===== 原文抜粋
【話題】日銀短観で景況感悪化鮮明
2012年10月2日 15:14
日銀が1日発表した9月短観(企業短期経済観測調査)では、輸出低迷などを主因として、特に大企業製造業の景況感悪化が鮮明になった。堅調だった内需にも減速懸念が強まっているため政策対応が避けられないだろう。
9月日銀短観で企業の景況感を示す業況判断指数(DI)は、大企業製造業でマイナス3となり前回6月調査に比べて2ポイント低下した。3四半期ぶりの悪化だった。世界的な景気減速を背景として自動車が前回に比べて13ポイント低下したのをはじめ、生産用機械が12ポイント、鉄鋼が11ポイントの低下幅となった。一方、大企業非製造業はプラス8となり、前回に比べて横ばいとなった。建設や宿泊・飲食サービスが改善するなど、全体として製造業に比べて堅調だった。
==========
===== 提供情報
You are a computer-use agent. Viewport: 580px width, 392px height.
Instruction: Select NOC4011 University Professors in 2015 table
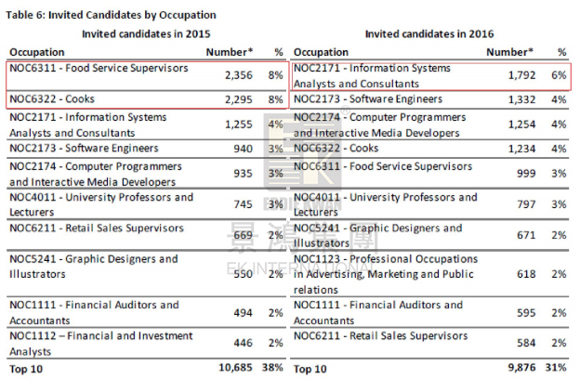coord(101,204)
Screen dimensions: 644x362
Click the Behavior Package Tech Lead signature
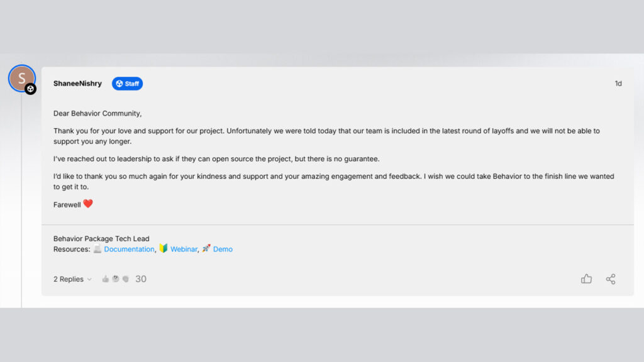[x=101, y=239]
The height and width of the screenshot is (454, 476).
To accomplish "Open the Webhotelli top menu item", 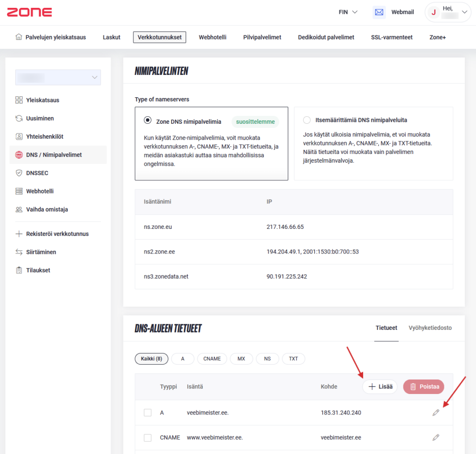I will click(212, 37).
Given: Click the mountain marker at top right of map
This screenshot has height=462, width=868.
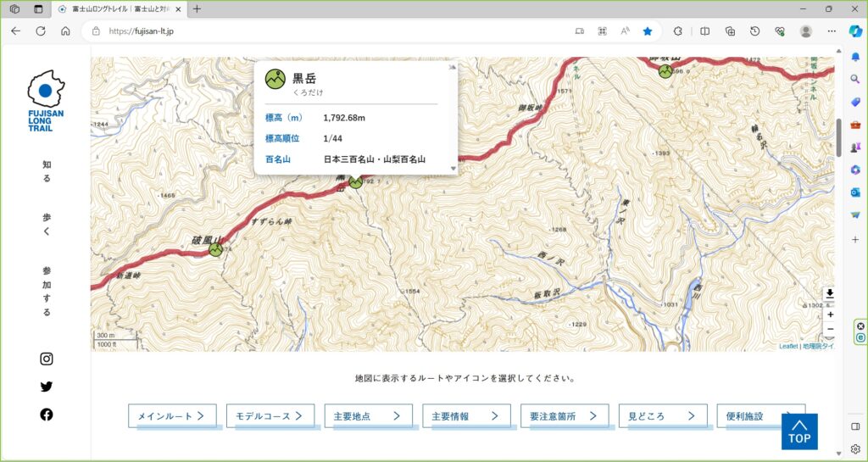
==========
> _次の課題_:
1) 日銀短観の記事の「9月日銀短観で企業の景況感を」から「て製造業に比べて堅調だった。」までを、「自動車」を「電気機械」に改めて書き直すこと。
2) 日銀短観の記事では、政策対応が避けられないとする理由を何としているか、説明すること。
記録は日銀短観の記事とは別の資料である。

> _回答_:
1)
9月日銀短観で企業の景況感を示す業況判断指数(DI)は、大企業製造業でマイナス3となり前回6月調査に比べて2ポイント低下した。3四半期ぶりの悪化だった。世界的な景気減速を背景として電気機械が前回に比べて13ポイント低下したのをはじめ、生産用機械が12ポイント、鉄鋼が11ポイントの低下幅となった。一方、大企業非製造業はプラス8となり、前回に比べて横ばいとなった。建設や宿泊・飲食サービスが改善するなど、全体として製造業に比べて堅調だった。

2) 堅調だった内需にも減速懸念が強まっているためである。